Layla's space

With all its sham, drudgery and broken dreams it is still a beautiful world.

Monday, December 14, 2009

Working in the sticks

I moved jobs a few months ago (or 'rotated' as the Deanery would have it) and am currently working in a District General Hospital just outside London. When I told a few friends and colleagues where I was going to be working, there were a few sniggers (including from me) and jokes about local yokels, chavs etc and generally about the contrast between this place and the large London teaching hospital I was working at previously.

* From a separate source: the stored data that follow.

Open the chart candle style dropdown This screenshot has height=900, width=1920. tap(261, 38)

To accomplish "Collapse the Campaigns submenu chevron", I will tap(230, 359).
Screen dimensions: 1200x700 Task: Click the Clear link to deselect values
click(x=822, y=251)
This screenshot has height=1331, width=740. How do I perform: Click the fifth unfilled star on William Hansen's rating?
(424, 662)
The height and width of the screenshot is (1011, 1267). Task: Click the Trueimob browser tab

Actually, I much prefer it here. In my (relatively limited) experience, large teaching hospitals are rather dysfunctional. The administration side of things at my previous place of work was a nightmare - the secretaries were off sick half the time (and they were pretty piss poor when they were there). There are far too many people with their heads up their arses in a lot of these big places, who are only out to puff up their own over-inflated egos. More 'lowly' staff are demoralised and bored, and have no incentive to do a good job. They therefore tend to be monumentally unhelpful and trying to get anything done/ordered/chased up is a major drama. If you need to order a slightly unusual test, or get something done urgently, you get put on hold umpteen times and pushed from pillar to post, department to department, because it's not anybody's responsibility. 'That's not my job' is a favourite phrase.

Here, however, I have found almost everyone to be incredibly friendly and helpful. There is more of a sense of community I suppose, everyone knows everyone else (or it seems that way, though it's not that small a hospital) and therefore seems more inclined to help you and point you in the right direction. If you need an echocardiogram result, for example, you just call up Maureen in Cardiology and she'll fax it to you. My old teaching hospital? Forget it - there was never anyone to answer the phone in the echo department, they refused to fax results and tended to lose most of them anyway. I used to go to the department myself and look through their (useless) filing system until I found the result I needed.

In the Oncology Department, people are generally a bit saner. In my (again, rather limited) experience, Oncology Consultants in teaching hospitals are generally mad. Usually very good at their jobs, but mad as a bag of cats. Mad, and they all hate each other, which results in a horrible, snidey, competitive atmosphere in the department. Here, amazingly, they all seem to get on. They seem to actually care about their trainees (ie us), and seem to be relatively sane (there are, of course, exceptions).

There are downsides to working in a DGH, of course - mainly lack of resources. So for example, getting urgent scans can be difficult due to staff shortages, machines breaking down, etc. There is a 'longer than there should be' wait for treatment in the Radiotherapy department at the moment as they've just laid off a few radiographers (yeah, smart move Mr Chief Executive - you've saved money on their salaries but now we're going to get fined millions for not hitting cancer treatment targets - well done you).

But anyway, all in all, I feel less stressed out (now I've said that I'm undoubtedly going to have a really stressful day today), more appreciated and generally happier at work. Oh, and did I mention that I usually leave work on time these days?

Just call me Dr Local Yokel - I'm a total convert.